Another reason for the new analysis, however, is to assess whether NASA even needs the SLS rocket as part of the Artemis program. Companies are already planning to deliver the lunar lander to the moon using private rockets. The main task of the SLS rocket is to bring Orion and its crew to the moon. Orion launch can also be done using private rockets, or the crew can simply launch using SpaceX's spaceship, eliminating the need for Orion itself.
Although the Biden administration has pledged to continue the Artemis program launched under President Donald Trump, the space agency has other priorities, particularly stepping up geoscientific activities to better understand climate change.

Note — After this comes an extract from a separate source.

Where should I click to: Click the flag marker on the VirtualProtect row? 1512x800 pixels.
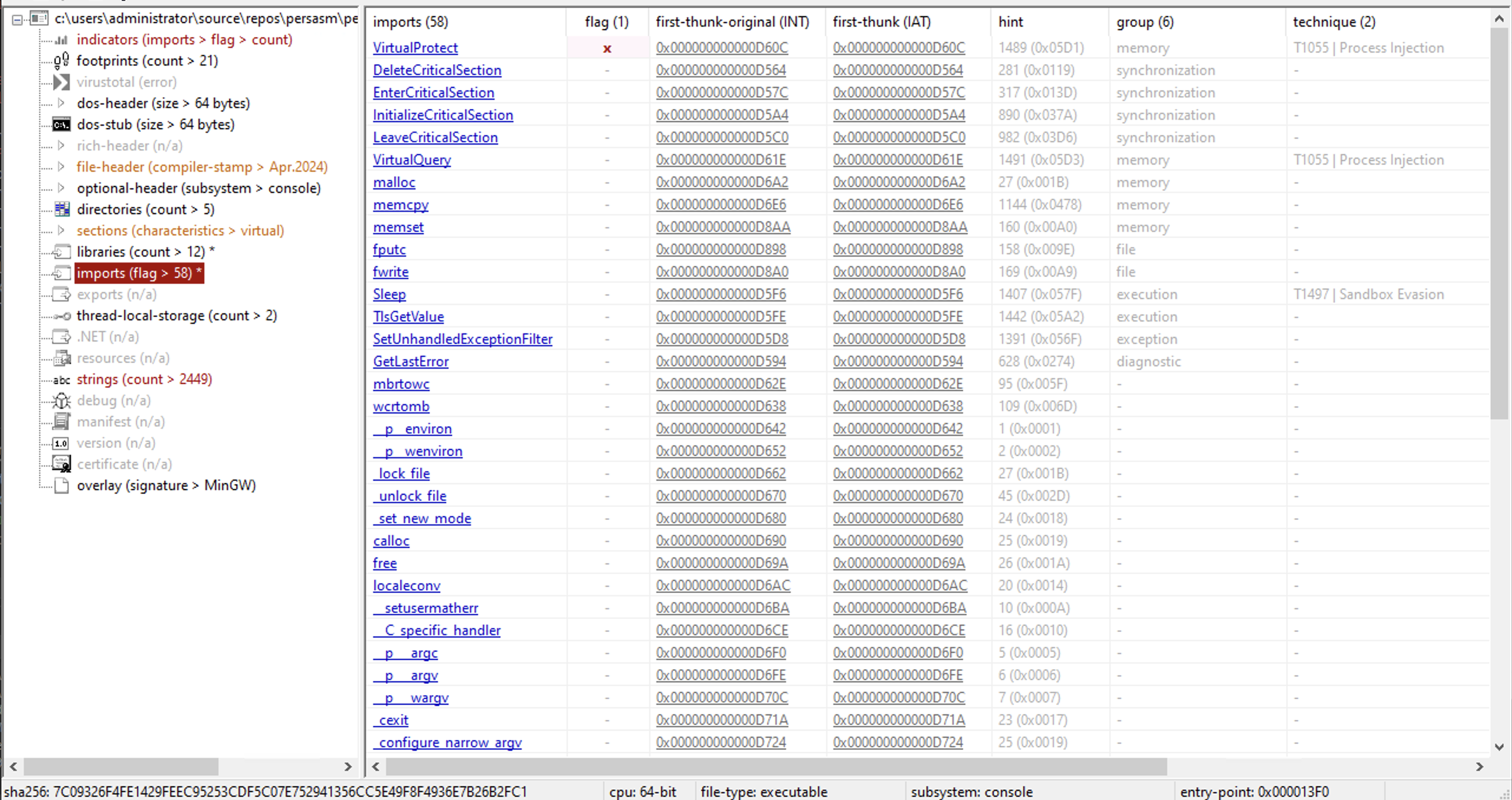pos(607,48)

If the Bureau of Administration and Housekeeping no longer has to spend $ 3 billion annually on "developing" the SLS missile and its ground systems, the White House will at least look into the possibility.
A first step may be to slow down or stop work on upgrading the SLS missile. After NASA completes the first iteration of the Space Launch System rocket, there are plans to upgrade it to "Block 1B", the main part of which is an updated second stage. This hardware is called the Exploration Upper Stage. In the fiscal year 2021 budget bill, Congress allocated $ 400 million to help develop this phase.
However, some senior NASA officials would like to at least interrupt work on this upper tier. It is premature for them to work on an improved rocket while the first version of the SLS rocket is not yet proven, especially when Biden space officials discover that the SLS rocket will play only a limited role in future exploration plans. According to a source, the Biden White House may only try a few times to fly SLS, cease work on the Exploration Upper Stage, and plan for Artemis' future using commercial launch vehicles.
All of this remains flowing, however, and the US Congress will have a huge say in the future of NASA's space exploration programs.